▶ [Task requirements]: Pull every line containing the word "screenshot" from the records.

▶ [Supplied information]:
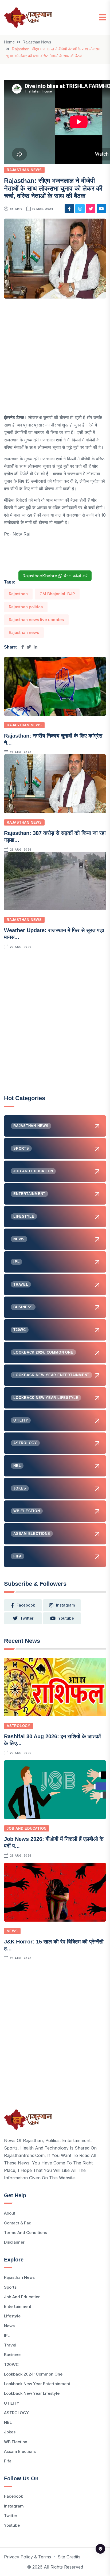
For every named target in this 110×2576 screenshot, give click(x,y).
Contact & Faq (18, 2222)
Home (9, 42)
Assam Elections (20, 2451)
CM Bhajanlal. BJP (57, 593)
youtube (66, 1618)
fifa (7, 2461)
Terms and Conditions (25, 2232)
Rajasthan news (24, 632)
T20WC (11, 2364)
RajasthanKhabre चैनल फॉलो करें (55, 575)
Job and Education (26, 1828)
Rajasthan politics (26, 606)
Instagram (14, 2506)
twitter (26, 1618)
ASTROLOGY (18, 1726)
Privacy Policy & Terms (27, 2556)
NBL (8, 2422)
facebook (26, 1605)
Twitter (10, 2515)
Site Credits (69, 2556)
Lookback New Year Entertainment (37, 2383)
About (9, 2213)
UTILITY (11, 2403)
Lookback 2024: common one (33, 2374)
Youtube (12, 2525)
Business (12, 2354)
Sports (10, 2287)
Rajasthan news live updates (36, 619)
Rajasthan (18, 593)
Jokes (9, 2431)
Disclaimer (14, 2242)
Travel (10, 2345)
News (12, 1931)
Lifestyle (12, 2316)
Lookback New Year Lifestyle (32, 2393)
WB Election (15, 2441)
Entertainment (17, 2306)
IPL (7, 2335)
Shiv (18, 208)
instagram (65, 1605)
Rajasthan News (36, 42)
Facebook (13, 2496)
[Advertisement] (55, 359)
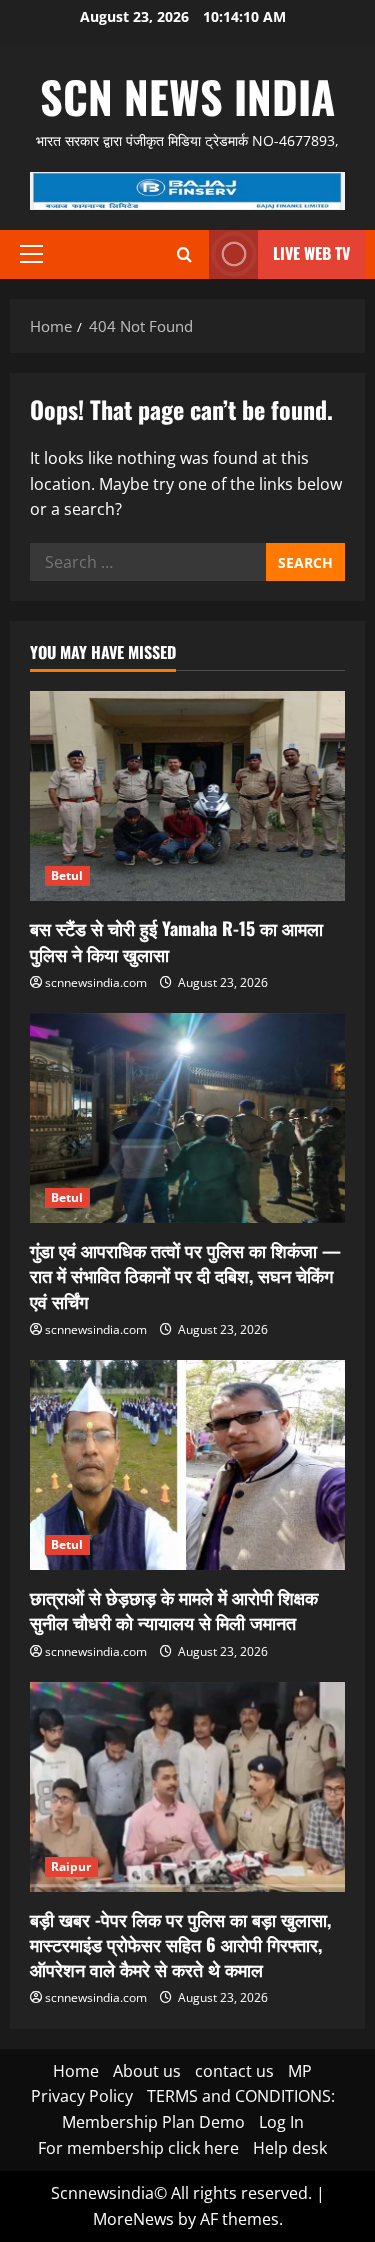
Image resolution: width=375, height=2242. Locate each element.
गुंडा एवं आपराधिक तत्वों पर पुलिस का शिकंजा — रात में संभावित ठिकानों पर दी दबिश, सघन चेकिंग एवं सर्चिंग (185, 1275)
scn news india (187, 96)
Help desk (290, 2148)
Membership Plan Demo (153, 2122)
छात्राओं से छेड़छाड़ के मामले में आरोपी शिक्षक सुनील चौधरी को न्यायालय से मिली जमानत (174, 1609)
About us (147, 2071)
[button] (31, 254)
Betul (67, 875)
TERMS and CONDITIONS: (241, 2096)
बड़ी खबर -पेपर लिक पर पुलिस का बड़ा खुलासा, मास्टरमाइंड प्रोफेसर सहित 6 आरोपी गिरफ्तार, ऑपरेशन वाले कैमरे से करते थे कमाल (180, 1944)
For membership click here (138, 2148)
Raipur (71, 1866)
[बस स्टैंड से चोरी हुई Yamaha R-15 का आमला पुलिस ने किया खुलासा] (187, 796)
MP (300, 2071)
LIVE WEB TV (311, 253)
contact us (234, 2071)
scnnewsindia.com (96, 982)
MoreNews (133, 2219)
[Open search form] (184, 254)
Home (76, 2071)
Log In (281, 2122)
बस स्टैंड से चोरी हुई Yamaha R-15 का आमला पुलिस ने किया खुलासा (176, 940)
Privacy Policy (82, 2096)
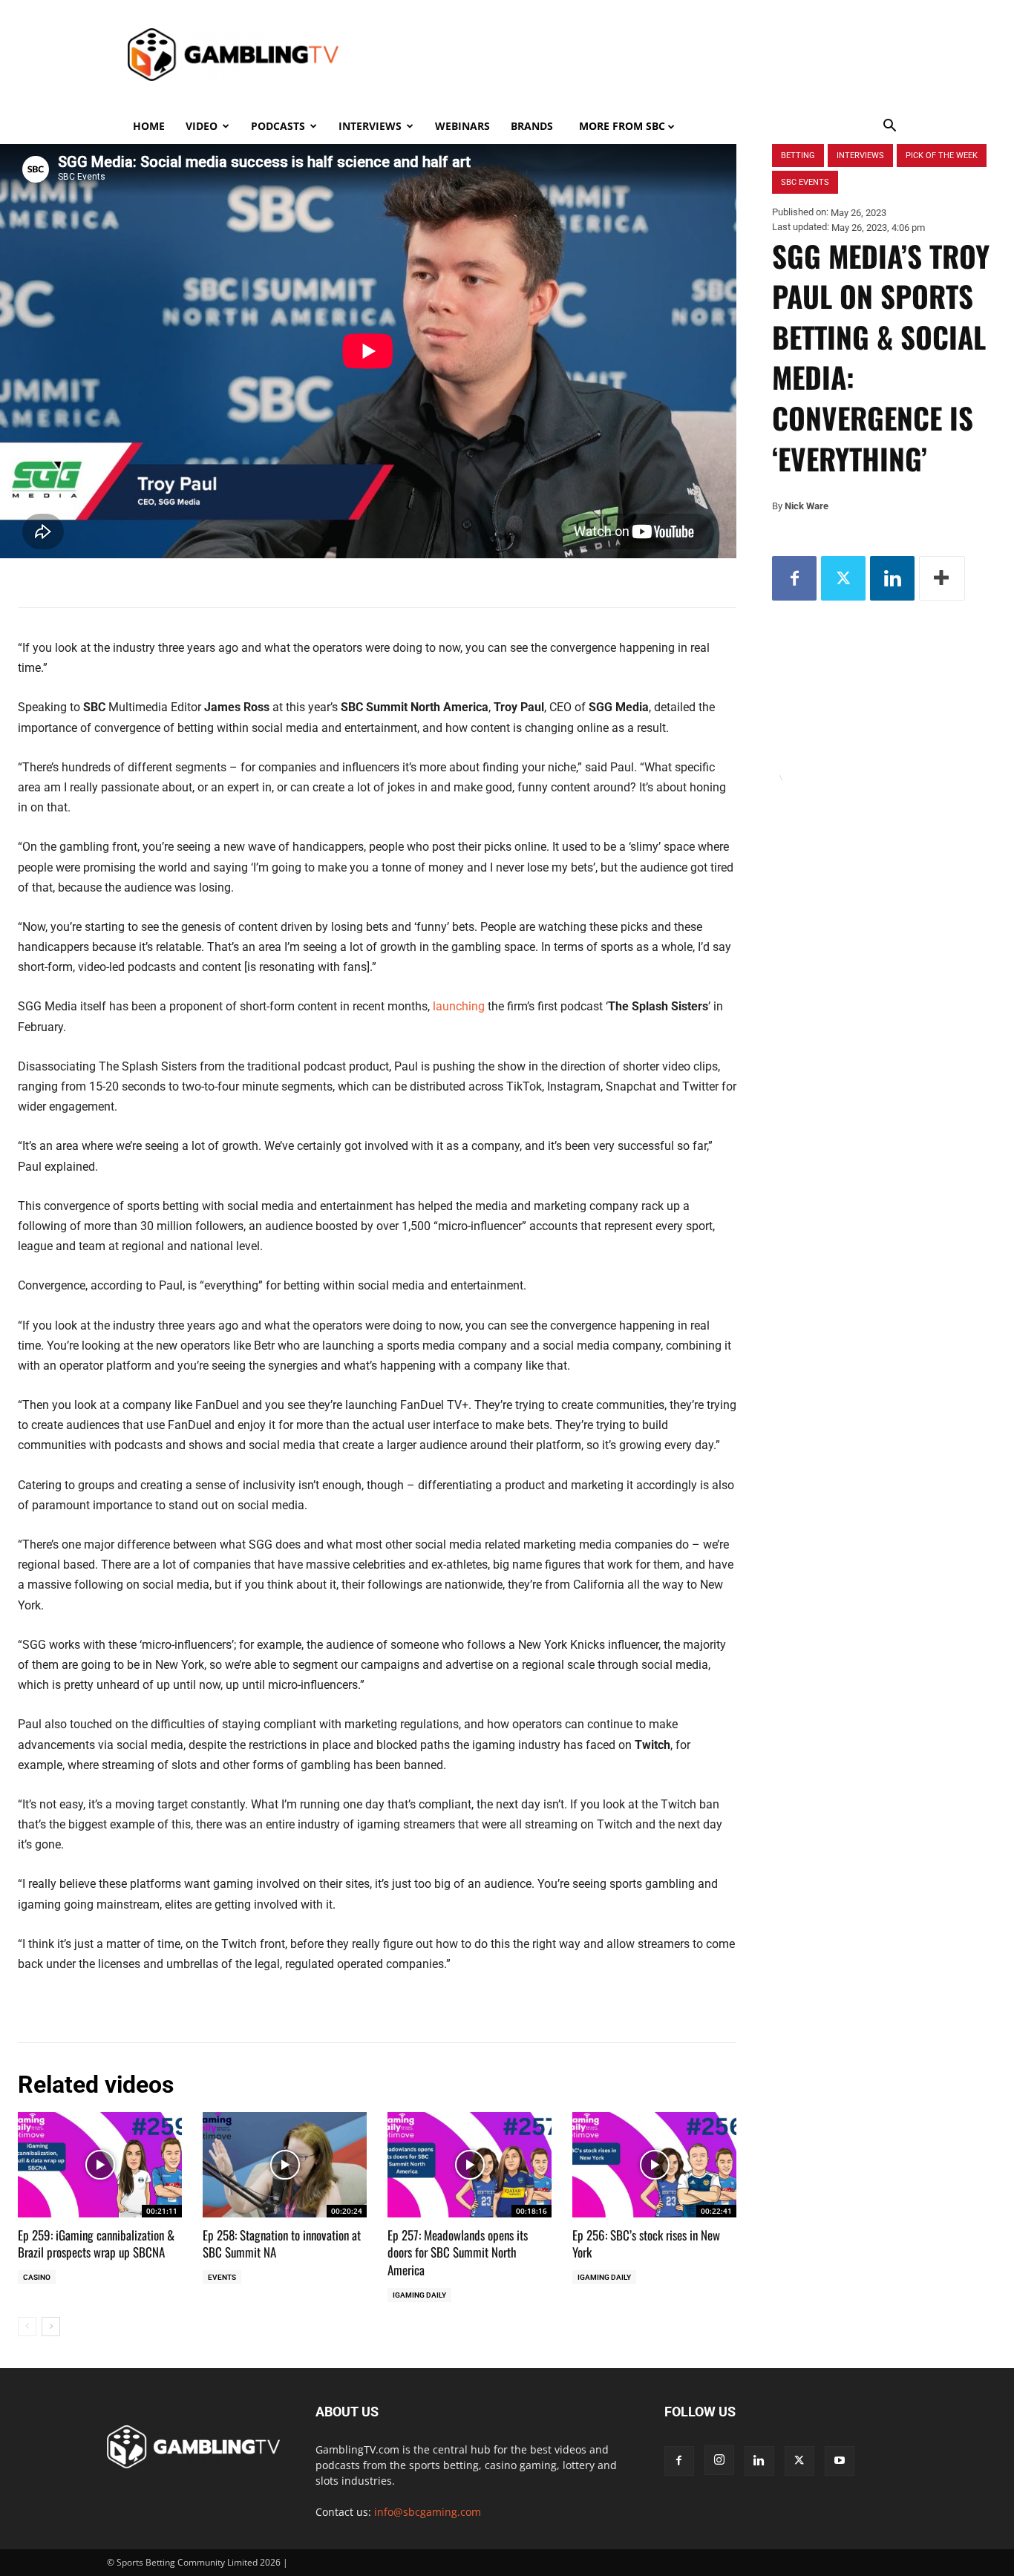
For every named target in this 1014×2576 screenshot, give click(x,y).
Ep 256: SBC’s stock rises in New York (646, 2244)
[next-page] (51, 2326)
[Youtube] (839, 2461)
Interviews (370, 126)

--

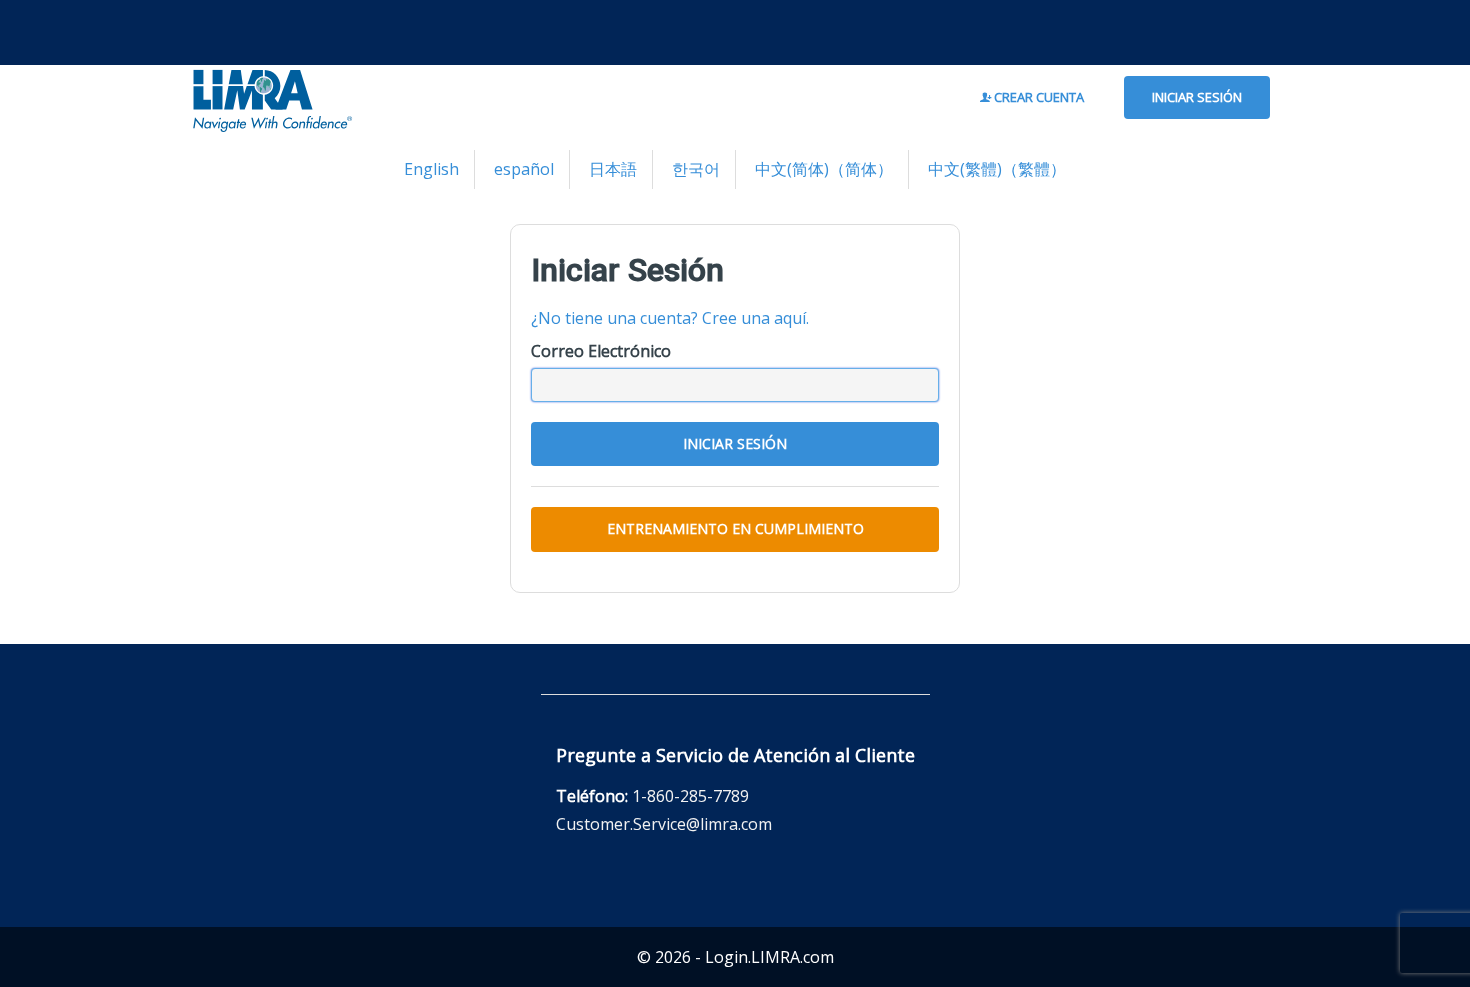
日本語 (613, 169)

▶ [Result for this task]:
For every named target in this 110×2576 screenshot, give click(x,y).
For every named target in this 1014×2576 screenshot, give click(x,y).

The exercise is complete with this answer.